Dddrrrtt... drrrttt... drttt... Hape Wedi bergetar. Dia segera merogoh hape dari saku rok abu-abunya. Barang inovasinya tadi, dia titipkan dulu di ujung meja kantin.

“Moshimoshi,” katanya kemudian.

“Wed, tolong ke Jalan Lele!!! Aku tabrakkaaaann... Ahw...” orang yang meringis di seberang sana memutuskan teleponnya secara sepihak.

Wedi masih speechless. Yang barusan nelepon itu cowoknya, Ufa. Berarti, sekarang Ufa kecelakaan dong? Tapi, kok orang kecelakaan masih sempet-sempetnya inget nelepon orang? Ah, masa bodo! Ufa kan suka sama Wedi. Mungkin aja dia memang butuh kehadiran Wedi di saat-saat seperti ini... di saat-saat kematiannya... (siapa bilang dia mau mati? Weeekk...)

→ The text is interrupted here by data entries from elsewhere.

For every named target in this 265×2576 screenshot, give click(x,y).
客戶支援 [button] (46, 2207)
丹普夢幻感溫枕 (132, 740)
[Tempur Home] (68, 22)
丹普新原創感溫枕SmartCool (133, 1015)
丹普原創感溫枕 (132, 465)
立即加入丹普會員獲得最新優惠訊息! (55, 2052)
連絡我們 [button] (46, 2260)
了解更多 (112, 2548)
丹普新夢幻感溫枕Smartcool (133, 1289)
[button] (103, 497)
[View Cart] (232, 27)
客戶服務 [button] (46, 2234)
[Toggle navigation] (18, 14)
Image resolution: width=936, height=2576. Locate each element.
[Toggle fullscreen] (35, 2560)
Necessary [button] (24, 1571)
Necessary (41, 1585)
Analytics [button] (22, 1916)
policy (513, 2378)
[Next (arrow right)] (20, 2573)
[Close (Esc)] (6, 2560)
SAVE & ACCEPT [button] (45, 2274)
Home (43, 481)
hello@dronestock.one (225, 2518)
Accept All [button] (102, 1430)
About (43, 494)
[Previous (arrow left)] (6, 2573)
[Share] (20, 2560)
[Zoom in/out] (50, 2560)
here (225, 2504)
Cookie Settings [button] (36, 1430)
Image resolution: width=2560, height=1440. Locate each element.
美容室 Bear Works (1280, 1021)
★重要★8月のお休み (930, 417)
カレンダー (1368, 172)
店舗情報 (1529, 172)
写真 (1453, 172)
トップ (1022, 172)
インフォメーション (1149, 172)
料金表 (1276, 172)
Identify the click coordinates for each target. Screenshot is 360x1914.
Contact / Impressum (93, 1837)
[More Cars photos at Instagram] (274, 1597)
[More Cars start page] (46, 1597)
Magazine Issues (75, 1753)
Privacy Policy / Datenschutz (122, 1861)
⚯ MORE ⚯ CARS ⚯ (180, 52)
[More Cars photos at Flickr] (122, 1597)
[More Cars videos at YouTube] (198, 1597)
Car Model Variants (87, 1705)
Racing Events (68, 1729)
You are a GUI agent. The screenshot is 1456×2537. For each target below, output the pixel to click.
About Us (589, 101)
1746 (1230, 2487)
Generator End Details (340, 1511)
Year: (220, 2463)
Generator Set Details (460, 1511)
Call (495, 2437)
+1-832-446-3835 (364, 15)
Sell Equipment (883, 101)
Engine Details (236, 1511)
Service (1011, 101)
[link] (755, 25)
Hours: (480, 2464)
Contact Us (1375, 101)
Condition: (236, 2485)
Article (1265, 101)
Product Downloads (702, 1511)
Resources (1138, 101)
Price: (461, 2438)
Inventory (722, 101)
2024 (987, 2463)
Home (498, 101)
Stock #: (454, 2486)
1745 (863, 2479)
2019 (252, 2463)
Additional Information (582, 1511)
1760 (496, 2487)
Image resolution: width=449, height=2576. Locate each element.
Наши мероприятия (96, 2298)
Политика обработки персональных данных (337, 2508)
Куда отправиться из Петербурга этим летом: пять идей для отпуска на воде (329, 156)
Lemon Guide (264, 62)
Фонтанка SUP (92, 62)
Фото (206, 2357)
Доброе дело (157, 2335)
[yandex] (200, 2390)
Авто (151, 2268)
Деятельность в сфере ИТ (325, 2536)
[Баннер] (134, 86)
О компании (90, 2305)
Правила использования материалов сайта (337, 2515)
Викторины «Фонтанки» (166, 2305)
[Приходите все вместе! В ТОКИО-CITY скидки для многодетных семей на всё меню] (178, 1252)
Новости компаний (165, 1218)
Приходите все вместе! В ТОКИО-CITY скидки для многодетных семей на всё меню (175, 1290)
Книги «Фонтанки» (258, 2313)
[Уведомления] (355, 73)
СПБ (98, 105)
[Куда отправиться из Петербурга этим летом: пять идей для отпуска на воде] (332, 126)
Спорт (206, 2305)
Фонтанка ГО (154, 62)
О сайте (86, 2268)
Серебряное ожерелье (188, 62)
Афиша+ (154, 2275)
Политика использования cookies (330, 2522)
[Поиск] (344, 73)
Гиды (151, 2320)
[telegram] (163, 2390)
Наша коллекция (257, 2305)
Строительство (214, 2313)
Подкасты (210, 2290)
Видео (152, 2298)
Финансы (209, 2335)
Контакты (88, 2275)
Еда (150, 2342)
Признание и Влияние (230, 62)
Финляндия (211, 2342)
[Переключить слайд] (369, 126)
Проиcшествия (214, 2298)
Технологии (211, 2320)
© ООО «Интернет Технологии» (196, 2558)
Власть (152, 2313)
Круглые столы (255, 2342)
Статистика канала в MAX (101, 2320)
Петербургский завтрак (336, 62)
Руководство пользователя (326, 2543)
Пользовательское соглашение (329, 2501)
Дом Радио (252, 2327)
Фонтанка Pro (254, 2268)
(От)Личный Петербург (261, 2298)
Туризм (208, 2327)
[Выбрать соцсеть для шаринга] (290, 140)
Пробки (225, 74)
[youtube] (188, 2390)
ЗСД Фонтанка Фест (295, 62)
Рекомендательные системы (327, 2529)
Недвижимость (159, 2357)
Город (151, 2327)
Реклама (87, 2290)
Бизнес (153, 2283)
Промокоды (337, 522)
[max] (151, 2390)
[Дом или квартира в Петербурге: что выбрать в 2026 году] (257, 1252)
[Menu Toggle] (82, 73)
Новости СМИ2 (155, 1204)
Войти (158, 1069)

“Aaaarrrrggghhh!!!!” pekik Wedi keras. Suaranya membuat akuarium di seantero Majalengka langsung pecah. Bukan cuma akuariumnya yang pecah, tapi ikannya juga innalillahi, wafat, die, is dead, atau... apalah... pokoknya meninggalkan dunia ini selama-lamanya.

“Heeehhh, LEBAIII!!! Biasa aja kali, Wedi... Ada apaan sih?”

Baru kali ini Wedi memilih menarik nafas dulu sebelum bicara, meski nafasnya agak-agak tidak sedap untuk dihirup oleh orang-orang sehat karena menyebabkan penyakit menular, Catus Rabiesus (penyakit kucing gila).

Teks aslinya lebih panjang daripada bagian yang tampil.